Finally, discrete variables were encoded using binary representations, and continuous variables were Z-score standardized before model integration. The final multidimensional dataset consisted of 11 structured feature fields and 2 standardized textual description units, providing a reliable data foundation for subsequent analysis.

2.2 Model

The proposed COPD-MMDxNet multimodal deep learning framework, with its core mechanism centered on establishing a hierarchical progressive feature interaction process, achieves deep integration of multimodal EMR information through parametric numerical embedding, cross-modal attention routing, and contrastive regularization strategies. The model architecture is shown in Figure 1.

Figure 1

Figure 1. COPD-MMDxNet architecture.

2.2.1 Multimodal feature encoding layer

In the feature extraction stage of this study, the data from three modalities achieve in-depth semantic representation through differentiated encoding strategies.

2.2.1.1 Structured feature encoding

For categorical features, a learnable embedding matrix E∈ℝ^{|C| × d} is adopted, where $| C | = \sum_{i = 1}^{n} c_{i}$ represents the total number of categories (including special identifiers). Given the input $x_{catalog} \in ℝ^{k \times m}$ , its embedding process is defined as:

\begin{array}{l} {\tilde{x}}_{i}^{catalog} = E [x_{i} + ϕ_{i}], ϕ_{i} = offset (c_{i, j}) & (1) \end{array}

where ϕ_i is the category offset to avoid ID conflicts.

For numerical features, non - linear embedding is achieved through parameterized affine transformation:

\begin{array}{l} {\tilde{x}}_{j}^{num} = w_{j} ⊙ x_{j}^{num} + b_{j}, w_{j}, b_{j} \in ℝ^{d} & (2) \end{array}

where ⊙ denotes element - wise multiplication, and w_j, b_j are learnable parameters.

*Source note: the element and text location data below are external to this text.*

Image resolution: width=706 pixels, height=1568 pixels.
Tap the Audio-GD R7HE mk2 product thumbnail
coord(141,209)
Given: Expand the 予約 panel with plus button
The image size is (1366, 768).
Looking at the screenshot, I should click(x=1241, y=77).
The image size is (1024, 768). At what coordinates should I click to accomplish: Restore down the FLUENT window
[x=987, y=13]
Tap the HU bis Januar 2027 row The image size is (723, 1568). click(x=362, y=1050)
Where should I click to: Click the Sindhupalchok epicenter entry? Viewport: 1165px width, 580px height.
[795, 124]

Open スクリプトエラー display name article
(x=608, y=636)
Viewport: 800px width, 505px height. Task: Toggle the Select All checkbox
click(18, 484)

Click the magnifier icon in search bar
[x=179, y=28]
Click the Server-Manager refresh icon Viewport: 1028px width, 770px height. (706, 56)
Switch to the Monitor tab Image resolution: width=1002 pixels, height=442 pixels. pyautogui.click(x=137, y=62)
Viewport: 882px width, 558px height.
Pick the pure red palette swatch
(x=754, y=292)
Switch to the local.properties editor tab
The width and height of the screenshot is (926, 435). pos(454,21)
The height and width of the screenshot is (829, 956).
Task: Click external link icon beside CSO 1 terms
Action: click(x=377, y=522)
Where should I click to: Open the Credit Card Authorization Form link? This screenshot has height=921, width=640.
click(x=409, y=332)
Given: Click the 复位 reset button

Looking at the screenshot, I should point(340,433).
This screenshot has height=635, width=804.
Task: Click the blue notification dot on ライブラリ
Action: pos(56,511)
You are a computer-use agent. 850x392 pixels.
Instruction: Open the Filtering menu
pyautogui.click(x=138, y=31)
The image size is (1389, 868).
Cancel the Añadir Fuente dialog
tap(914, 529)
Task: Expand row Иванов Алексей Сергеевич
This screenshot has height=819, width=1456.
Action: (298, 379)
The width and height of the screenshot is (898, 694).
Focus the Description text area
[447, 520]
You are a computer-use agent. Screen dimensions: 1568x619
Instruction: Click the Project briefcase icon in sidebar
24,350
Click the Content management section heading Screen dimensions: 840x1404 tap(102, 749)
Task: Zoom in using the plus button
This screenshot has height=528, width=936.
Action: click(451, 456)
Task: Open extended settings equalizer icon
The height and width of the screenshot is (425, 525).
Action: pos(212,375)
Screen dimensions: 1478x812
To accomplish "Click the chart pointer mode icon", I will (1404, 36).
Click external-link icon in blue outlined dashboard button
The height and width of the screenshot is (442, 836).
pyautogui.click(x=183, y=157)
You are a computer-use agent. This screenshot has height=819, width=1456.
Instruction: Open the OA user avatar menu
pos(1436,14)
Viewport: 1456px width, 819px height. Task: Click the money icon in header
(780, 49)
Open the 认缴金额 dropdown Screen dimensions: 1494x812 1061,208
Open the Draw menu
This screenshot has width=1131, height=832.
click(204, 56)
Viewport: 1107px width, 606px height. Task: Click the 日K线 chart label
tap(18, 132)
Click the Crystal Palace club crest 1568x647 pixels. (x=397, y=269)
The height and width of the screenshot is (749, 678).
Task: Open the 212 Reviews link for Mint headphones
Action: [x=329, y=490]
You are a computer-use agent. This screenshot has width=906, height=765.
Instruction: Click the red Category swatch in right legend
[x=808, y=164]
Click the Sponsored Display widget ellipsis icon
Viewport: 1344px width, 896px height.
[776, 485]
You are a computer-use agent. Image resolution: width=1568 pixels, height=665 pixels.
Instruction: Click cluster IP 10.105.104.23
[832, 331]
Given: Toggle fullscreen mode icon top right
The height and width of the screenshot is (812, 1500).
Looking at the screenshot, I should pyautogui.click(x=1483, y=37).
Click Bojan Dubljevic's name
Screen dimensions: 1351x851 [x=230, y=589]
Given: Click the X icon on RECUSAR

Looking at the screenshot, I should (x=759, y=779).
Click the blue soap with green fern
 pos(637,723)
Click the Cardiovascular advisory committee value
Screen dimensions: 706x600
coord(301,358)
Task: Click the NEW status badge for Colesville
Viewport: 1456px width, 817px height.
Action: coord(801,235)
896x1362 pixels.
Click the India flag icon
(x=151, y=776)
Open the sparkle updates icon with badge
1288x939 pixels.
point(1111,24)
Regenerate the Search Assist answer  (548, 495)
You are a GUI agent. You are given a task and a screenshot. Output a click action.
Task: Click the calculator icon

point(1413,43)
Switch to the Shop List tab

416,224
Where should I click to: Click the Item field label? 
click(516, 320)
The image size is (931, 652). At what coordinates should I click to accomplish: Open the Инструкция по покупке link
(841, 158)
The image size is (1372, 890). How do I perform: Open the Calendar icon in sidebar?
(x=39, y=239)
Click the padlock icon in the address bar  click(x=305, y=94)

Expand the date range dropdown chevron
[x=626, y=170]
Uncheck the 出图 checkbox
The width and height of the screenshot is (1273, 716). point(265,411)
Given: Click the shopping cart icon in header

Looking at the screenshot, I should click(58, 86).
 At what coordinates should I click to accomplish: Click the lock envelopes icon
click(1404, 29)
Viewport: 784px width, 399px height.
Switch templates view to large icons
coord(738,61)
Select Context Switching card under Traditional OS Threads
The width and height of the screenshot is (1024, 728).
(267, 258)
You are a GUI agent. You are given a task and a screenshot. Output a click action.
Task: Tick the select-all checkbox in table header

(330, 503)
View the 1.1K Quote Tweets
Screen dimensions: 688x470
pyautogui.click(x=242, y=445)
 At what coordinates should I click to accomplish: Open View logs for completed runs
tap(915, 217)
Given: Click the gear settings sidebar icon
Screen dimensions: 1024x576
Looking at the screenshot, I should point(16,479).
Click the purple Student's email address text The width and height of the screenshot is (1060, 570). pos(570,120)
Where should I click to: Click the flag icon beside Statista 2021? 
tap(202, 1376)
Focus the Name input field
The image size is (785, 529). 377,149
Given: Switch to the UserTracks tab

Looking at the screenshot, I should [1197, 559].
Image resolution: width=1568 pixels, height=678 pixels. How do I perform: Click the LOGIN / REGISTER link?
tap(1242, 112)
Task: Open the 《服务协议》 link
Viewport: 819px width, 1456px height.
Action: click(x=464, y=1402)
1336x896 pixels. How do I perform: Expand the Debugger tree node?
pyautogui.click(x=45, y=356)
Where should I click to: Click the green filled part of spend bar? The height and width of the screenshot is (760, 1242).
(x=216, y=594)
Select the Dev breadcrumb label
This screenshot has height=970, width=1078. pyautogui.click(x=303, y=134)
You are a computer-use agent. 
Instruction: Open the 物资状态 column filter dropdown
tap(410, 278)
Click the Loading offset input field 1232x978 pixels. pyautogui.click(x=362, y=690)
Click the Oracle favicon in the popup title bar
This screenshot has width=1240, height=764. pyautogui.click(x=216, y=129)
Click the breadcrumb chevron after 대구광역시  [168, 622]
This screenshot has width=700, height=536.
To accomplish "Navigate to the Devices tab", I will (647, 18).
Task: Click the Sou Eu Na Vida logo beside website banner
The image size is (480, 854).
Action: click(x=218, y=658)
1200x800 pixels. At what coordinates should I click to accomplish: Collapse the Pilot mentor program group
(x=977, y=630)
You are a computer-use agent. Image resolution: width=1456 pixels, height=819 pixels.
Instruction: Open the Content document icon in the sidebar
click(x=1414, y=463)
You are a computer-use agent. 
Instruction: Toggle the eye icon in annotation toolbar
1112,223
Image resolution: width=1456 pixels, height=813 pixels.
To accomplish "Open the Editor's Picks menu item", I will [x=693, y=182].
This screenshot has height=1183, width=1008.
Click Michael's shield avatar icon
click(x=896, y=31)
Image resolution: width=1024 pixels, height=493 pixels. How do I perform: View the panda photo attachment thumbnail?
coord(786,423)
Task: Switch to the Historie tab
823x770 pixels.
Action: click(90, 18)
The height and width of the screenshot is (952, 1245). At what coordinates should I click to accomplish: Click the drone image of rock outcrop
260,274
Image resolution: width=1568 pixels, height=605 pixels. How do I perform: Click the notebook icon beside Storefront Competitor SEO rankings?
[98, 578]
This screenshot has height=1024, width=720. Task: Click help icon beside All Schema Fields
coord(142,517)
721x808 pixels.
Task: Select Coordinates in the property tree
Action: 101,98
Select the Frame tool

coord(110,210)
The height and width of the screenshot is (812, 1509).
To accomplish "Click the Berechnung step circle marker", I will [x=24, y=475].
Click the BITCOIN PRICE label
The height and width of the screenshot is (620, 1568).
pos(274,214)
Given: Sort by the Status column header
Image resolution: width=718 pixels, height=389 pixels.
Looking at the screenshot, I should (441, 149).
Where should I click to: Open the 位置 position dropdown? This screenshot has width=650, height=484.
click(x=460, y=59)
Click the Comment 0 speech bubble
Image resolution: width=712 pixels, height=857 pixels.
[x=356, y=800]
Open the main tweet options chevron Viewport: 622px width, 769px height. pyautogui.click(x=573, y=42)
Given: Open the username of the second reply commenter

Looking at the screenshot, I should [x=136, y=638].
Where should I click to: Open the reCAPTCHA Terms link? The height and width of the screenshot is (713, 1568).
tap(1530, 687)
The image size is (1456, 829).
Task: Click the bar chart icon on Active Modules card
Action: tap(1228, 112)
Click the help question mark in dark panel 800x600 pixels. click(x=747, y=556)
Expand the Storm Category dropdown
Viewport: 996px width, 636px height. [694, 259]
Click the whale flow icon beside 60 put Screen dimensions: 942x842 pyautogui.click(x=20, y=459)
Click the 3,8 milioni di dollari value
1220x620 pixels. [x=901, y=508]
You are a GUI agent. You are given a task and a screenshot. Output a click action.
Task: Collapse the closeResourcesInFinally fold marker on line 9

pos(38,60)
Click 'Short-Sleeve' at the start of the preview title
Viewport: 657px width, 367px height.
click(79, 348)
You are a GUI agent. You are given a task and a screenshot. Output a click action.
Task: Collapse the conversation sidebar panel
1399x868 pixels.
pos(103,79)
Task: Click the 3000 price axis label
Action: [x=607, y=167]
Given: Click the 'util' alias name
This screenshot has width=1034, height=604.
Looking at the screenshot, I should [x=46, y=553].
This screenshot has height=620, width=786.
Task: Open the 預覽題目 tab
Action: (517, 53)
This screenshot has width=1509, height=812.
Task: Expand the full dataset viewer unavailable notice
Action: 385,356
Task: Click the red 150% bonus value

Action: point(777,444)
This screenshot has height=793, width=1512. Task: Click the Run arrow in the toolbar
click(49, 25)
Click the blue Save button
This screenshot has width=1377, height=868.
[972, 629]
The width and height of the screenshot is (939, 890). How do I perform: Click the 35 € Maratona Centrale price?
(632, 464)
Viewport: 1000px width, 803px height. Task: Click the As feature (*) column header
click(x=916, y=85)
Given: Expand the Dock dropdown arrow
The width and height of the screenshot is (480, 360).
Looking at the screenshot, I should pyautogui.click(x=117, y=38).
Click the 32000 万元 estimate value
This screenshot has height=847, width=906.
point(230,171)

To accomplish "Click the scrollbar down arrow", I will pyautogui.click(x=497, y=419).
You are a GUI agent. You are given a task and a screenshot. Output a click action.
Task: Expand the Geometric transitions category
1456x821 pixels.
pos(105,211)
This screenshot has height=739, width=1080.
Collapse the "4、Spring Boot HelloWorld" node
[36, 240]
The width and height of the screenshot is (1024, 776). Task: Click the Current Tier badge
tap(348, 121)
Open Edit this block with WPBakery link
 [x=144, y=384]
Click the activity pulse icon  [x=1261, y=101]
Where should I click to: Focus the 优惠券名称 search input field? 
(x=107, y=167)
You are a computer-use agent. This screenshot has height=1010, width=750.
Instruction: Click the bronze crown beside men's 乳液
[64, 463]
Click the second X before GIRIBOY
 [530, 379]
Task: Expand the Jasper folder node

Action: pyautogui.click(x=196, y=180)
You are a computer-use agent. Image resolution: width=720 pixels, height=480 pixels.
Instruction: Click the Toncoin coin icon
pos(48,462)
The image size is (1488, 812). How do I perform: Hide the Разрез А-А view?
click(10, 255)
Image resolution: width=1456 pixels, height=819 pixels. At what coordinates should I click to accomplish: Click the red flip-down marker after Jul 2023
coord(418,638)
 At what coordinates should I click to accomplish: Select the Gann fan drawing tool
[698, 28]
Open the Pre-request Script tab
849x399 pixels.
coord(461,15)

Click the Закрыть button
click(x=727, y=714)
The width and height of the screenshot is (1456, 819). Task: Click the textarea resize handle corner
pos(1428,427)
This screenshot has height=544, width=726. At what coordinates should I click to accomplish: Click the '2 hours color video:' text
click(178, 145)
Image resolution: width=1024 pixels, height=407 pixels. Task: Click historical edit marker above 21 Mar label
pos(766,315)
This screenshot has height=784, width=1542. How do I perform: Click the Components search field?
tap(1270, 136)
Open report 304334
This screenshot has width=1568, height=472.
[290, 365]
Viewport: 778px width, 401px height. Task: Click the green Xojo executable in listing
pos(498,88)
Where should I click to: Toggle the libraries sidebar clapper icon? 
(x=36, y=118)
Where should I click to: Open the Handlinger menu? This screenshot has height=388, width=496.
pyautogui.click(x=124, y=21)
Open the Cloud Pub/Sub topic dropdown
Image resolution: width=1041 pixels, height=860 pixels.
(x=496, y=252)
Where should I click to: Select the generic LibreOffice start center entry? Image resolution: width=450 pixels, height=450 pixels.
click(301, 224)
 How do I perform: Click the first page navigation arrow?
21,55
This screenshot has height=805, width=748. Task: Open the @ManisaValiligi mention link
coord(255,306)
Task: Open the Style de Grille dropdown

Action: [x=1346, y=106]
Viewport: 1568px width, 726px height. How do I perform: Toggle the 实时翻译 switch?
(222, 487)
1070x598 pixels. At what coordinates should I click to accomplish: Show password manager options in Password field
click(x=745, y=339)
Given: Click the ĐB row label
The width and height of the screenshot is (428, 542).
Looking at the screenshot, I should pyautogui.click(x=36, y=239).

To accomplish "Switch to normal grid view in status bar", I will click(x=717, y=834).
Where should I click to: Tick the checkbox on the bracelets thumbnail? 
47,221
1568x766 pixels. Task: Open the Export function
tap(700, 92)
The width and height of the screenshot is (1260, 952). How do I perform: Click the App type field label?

2.2.1.2 Text feature extraction

In the text feature extraction process, we use a pre-trained BERT-Base model, which was trained on the English Wikipedia and the BookCorpus dataset (the original pre-training corpora for BERT). This model is widely used in natural language processing tasks and has demonstrated strong performance across a variety of benchmark tasks. To ensure efficient feature extraction, we project the final hidden states from BERT and normalize them to align with features from other modalities. Let T represent the input text and l the sequence length. The feature space alignment is achieved through a projection layer $P : ℝ^{l \times d_{bert}} \to ℝ^{l \times d}$ :

\begin{array}{l} H^{text} & = BERT (T) \in ℝ^{l \times d_{bert}} & (3) \end{array}

\begin{array}{l} {\hat{H}}^{text} = LayerNorm (GELU (W_{p} H^{text} + b_{p})) & (4) \end{array}

Cross-modal attention: We design a bidirectional Gated Cross-Attention (GCA) mechanism to facilitate feature interaction between modalities:

\begin{array}{l} Q & = W_{q} \cdot LN (X^{(l)}) & (5) \end{array}

\begin{array}{l} K, V = W_{k v} \cdot LN ({\hat{H}}^{text}) & (6) \end{array}

\begin{array}{l} GCA (X, H) = Softmax (\frac{Q K^{T}}{\sqrt{d_{k}}}) V ⊙ σ (W_{g} [X^{(l)}; {\hat{H}}^{text}]) & (7) \end{array}

where σ represents the Sigmoid gating function, and W_g is the learnable gating parameter that controls the cross-modal interaction.

Feature fusion: We adopt a residual connection and hierarchical fusion strategy to combine the features from different modalities:

\begin{array}{l} X_{out}^{(l)} = X^{(l)} + FFN (LN (X^{(l)})) + λ \cdot GCA (X^{(l)}, {\hat{H}}^{text}) & (8) \end{array}

where λ is an adjustable fusion coefficient, allowing the dynamic adjustment of the contributions from different modalities through learnable parameters.

2.2.2 Contrastive regularization and dynamic classifier

To enhance cross-modal semantic consistency, we introduce a contrastive loss based on InfoNCE: Feature projection: We establish a shared projection space $Z \in ℝ^{d_{z}}$ to project features from different modalities into a common space:

\begin{array}{l} z^{struct} & = {Proj}_{θ} (x_{cls}) & (9) \end{array}

\begin{array}{l} z^{text} & = {Proj}_{θ} (h_{cls}^{text}) & (10) \end{array}

where Proj_θ denotes the projection function with learnable parameters θ, mapping features from the structured data (x_cls) and text ( $h_{cls}^{text}$ ) into the shared feature space $Z$ .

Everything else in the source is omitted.